Come già in Svegliami a mezzanotte, anche qui il tema della relazione con il disagio psicologico oltre gli stereotipi finisce per diventare il perno della narrazione.
Credo che quello della salute mentale sia un tema potenzialmente enorme perché in gran parte inesplorato, soprattutto se lo si considera dal punto di vista del paziente. Non dimentichiamo che solo a fino a cinquant’anni fa io non sarei qui a rispondere a interviste ma rinchiusa in qualche manicomio probabilmente a vita. Credo che ogni singola persona o celebrità che dichiari in pubblico il proprio disagio rappresenti un piccolo passo in avanti rispetto a qualcosa che per secoli è stato negato e frainteso e di cui ancora oggi spesso si parla in maniera inappropriata.
Dopo il tuo fortunato esordio, Vecchiaccia ci fa intravedere un’autrice che si pone al centro della sua opera, in una sorta di autonarrazione quasi in presa diretta. Non posso non chiedertelo: è una strada intenzionale?
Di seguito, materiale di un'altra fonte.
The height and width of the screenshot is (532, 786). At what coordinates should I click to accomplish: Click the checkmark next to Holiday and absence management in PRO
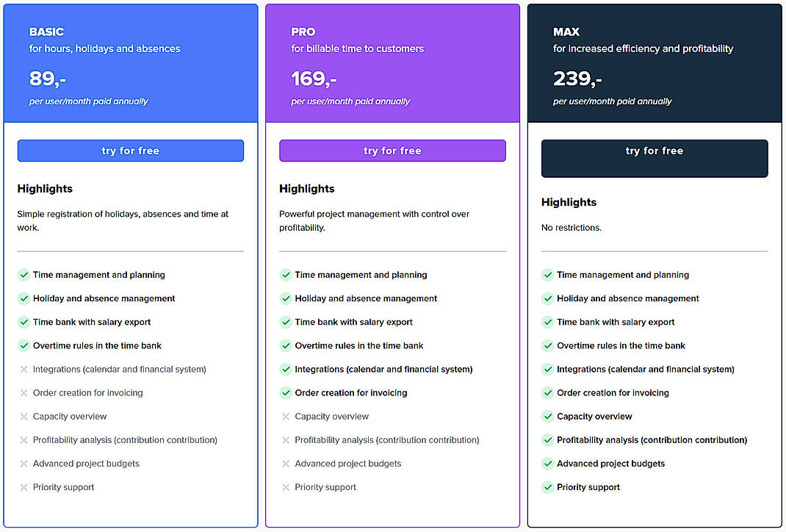pos(285,298)
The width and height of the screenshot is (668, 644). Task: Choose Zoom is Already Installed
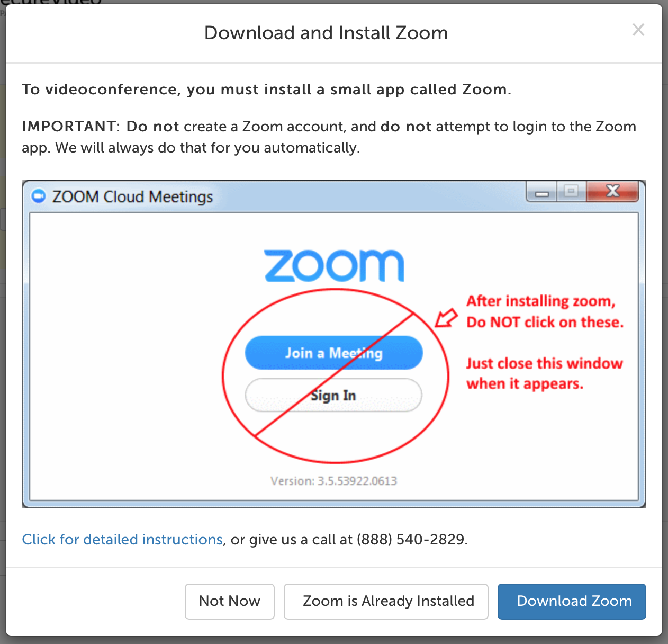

Non da un punto di vista letterario. Ma se guardiamo al cinema, Woody Allen o Nanni Moretti hanno costruito la loro poetica interpretando sempre lo stesso personaggio (ovvero loro stessi). Sicuramente per fare autofiction bisogna rendere se stessi dei personaggi, e in questo senso il mio racconto potrebbe andare avanti a oltranza.
Chiudendo il libro, mi è rimasta una curiosità: dopo tutto quello che è successo, com’è oggi il tuo rapporto coi social network e con la rete?
Purtroppo trascorro sui social molto più tempo di quello che vorrei, e tuttavia non li rinnego: credo facciano parte della nostra realtà e che, per quanto nocivi, difficilmente riusciremo a liberarcene.